It used to be that the people who presented weather and traffic segments on the news were as dry as the topics they covered. They didn’t have the fatherly gravitas of the anchorman, the dashing charisma of the foreign correspondents, or the warmth and relatability of the lifestyle reporters. They just told viewers what they needed to know: Take an umbrella with you to work. Wear boots that can get wet. Leave home earlier because there’s an accident on the freeway.
Then came personalities like Al Roker of “Today” and Dave Price, formerly of “The Early Show”—weatherman as goofy sidekick—who provided comic relief after a barrage of bad news about wars, economic turmoil and political infighting. Price didn’t make it, but Roker managed to leverage his everyman personality into a full-fledged brand. It was enough to enable him to launch a production company for reality TV shows and publish numerous books. Meanwhile, female meteorologists worked to overcome a bimbo stereotype and the average weather or traffic reporter on W- or K-whatever local news broadcast tried to prove he or she was a serious, trained, credentialed professional.
That was important, because even in the 1980s and ’90s, it was never clear what, exactly, a meteorologist did. Even then, bodies like the National Weather Service were issuing hyperspecific, hyperlocal bulletins about weather forecasts and alerts. Couldn’t the anchor have just read from those, instead of hiring a specially trained weather professional?
Fast-forward 20 years and everyone has the AccuWeather app on his or her phone, or even more sophisticated ones like Swackett that skip the weather step and just tell you what to wear. As for traffic, just open Google Maps on your iPhone and not only will it give you directions, but it will also point out stretches of highway that are overly congested. Apps like Waze are crowdsourced and social in order to provide real-time, up-to-the-minute updates on slow routes and traffic backups.
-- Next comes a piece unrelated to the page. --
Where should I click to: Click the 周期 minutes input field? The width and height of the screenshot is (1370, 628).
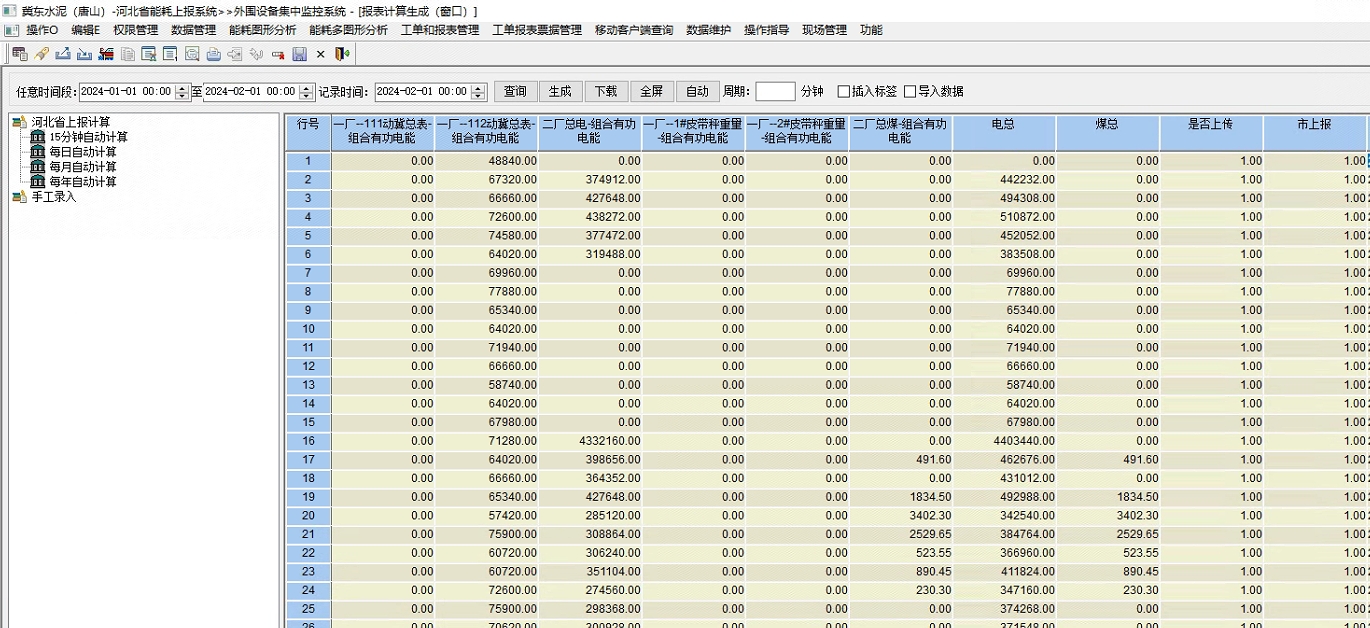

Those are bound to be more effective than a cameraman-and-reporter team hovering in a helicopter over one part of town, right?
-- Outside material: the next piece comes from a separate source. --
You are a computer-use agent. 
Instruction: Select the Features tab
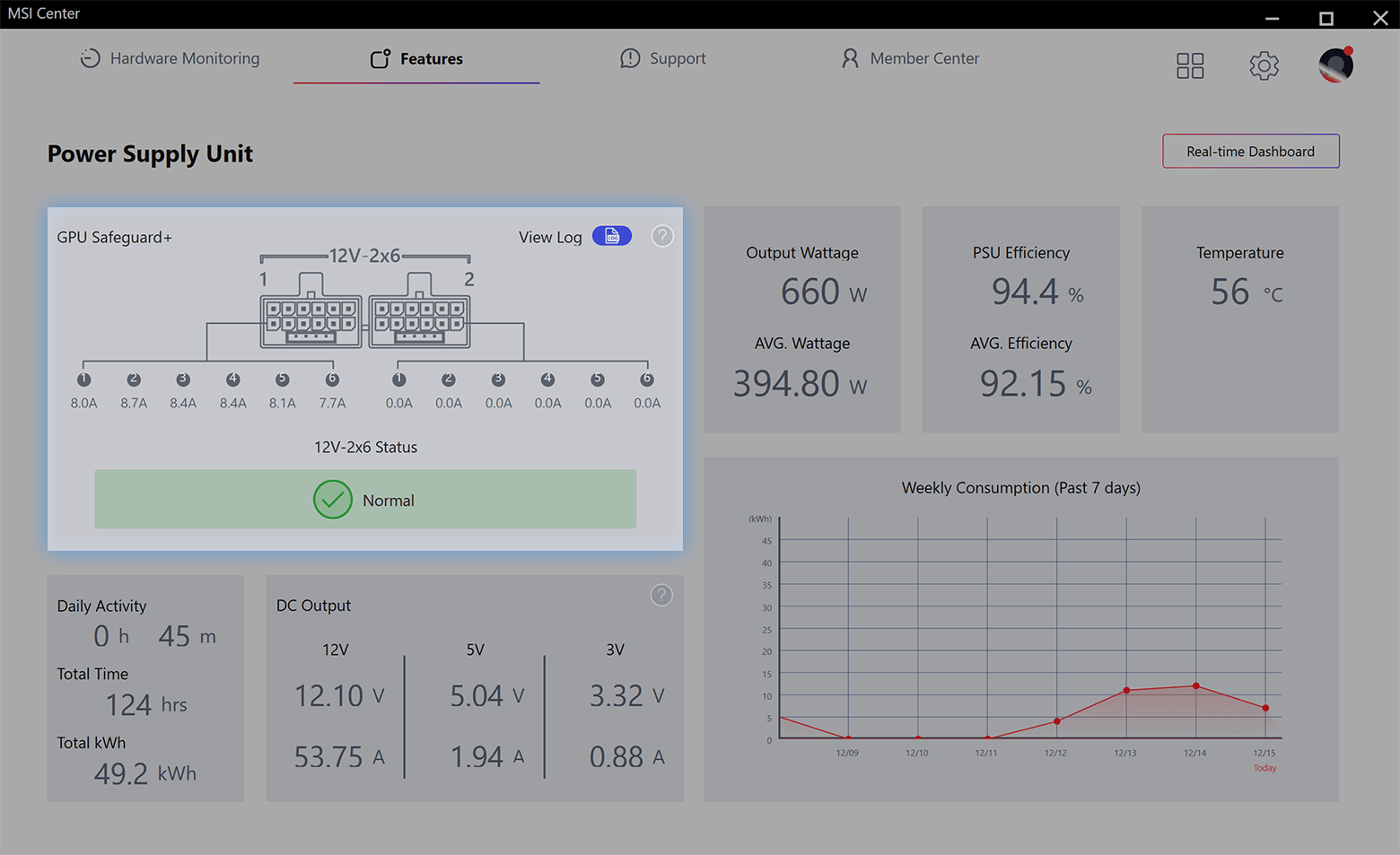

But because of that technical obsolescence, the tide is turning back. The people who are reporting on mundane (yet universally interesting) topics such as weather and traffic seem to have realized that they aren’t providing a unique service—and that therefore they must be entertaining. They have to develop compelling personal brands.
Quite a few of them have taken the easy route, making weather and traffic sexy in the literal (not the PR) sense. It’s become a staple for industry newsletters and blogs to rank the hottest reporters, and more than a few of them seem not to mind being pegged that way. Tight skirts and low-cut tops seem to have become de rigueur for women, and a surprising number of male meteorologists have managed to find ways to report shirtless.
It’s gotten to the point where Mother Nature Network, a website launched by Rolling Stones keyboardist Chuck Leavell, surveyed hundreds of local and national news broadcasters to compile a list of 15 of “America’s Hottest Weather Forecasters,” which includes men and women. The explanation for the story was this, in writer Matt Hickman’s word: “It doesn’t hurt to be lusted after while telling the 10 o’clock news-watching masses that it’s going to rain for a week straight, right? A little eye candy makes that bitter, weather-related pill a bit easier to swallow, we suppose.” It was enough to get them picked up by Business Insider.
Traffic reporters are getting—and arguably signing up for—the same treatment. The car-culture website Jalopnik surveyed its readers about sexy traffic reporters and collected a list of 10 women—including former aspiring reality-TV stars, former beauty pageant contestants and a few shown in bikinis—who are livening up the field. As Jalopnik put it, “Traffic’s somehow bearable when you consider that, without it, there would be no need for the warm smile of the always curiously attractive TV traffic reporter.”
And so we have a crop of weather and traffic reporters who have determined that their personal brand isn’t going to be built on conveying otherwise-unknown knowledge or even on employing a comic personality. It’s going to be built on finding the best way to physically appeal to their audience while sweetening a bitter pill.
I’ve been talking about the trend of extreme weather—and our weather-watching fixation—for years, and this adds a whole new spin.